• Written exercise: Starting from the top of the rows and going through the line containing "Action: click(524, 389)", inclusive, replace "screenshot" with "image" and keep everything else unchanged. Return only those lines, without the pictures.

=== Stored data ===

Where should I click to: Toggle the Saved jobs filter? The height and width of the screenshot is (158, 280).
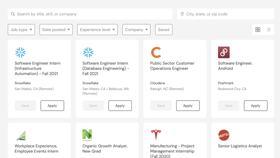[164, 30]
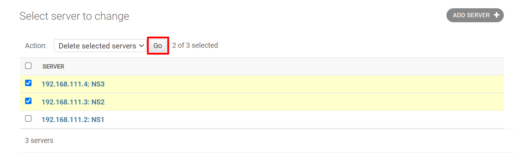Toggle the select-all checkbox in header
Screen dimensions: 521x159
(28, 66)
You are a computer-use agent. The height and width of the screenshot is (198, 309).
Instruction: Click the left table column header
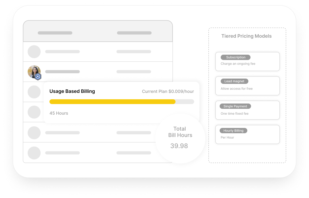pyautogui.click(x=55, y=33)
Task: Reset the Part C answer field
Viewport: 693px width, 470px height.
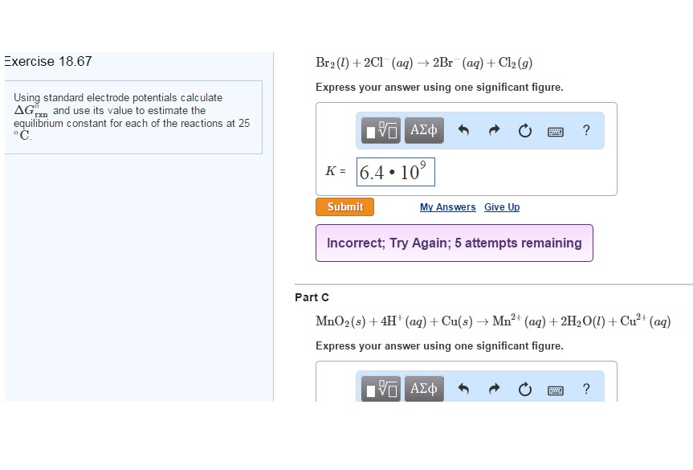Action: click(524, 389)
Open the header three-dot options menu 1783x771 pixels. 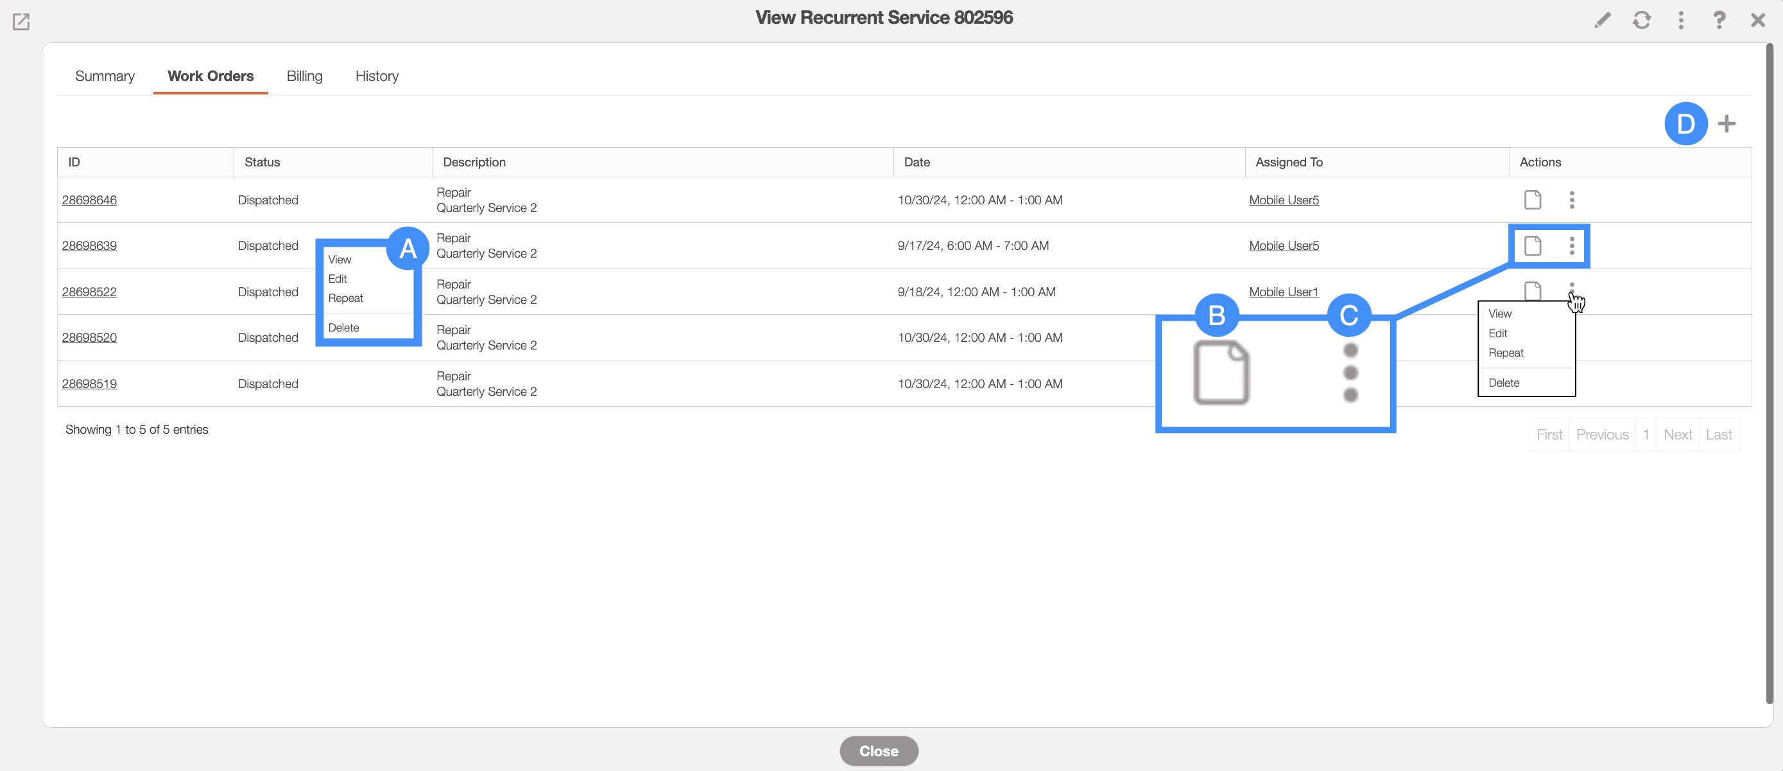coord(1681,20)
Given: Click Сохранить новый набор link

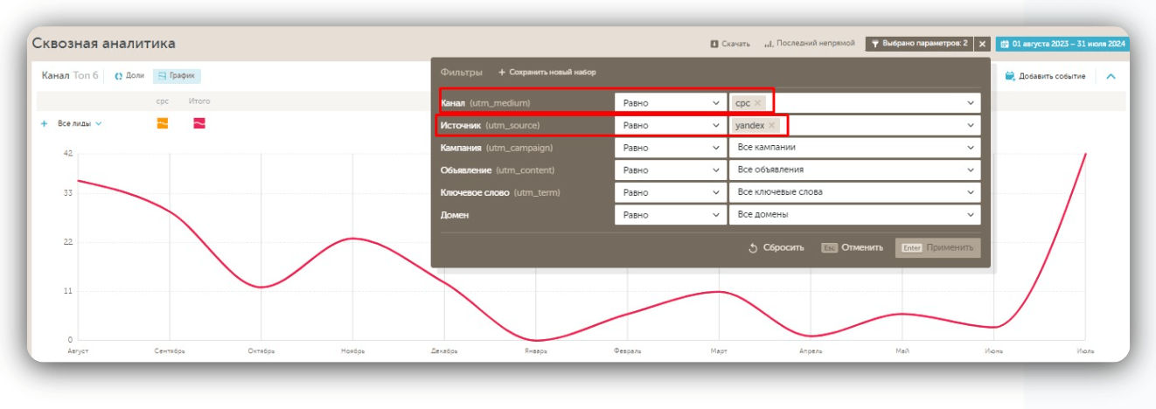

===

• Solution to this exercise:
Where should I click to: Toggle the Saved jobs filter? The height and width of the image is (158, 280).
[164, 30]
Toggle the select-all checkbox in header
Screen dimensions: 521x159
(28, 66)
You are a computer-use agent. The height and width of the image is (198, 309).
Instruction: Click the left table column header
pyautogui.click(x=55, y=33)
Task: Reset the Part C answer field
Viewport: 693px width, 470px height.
Action: click(524, 389)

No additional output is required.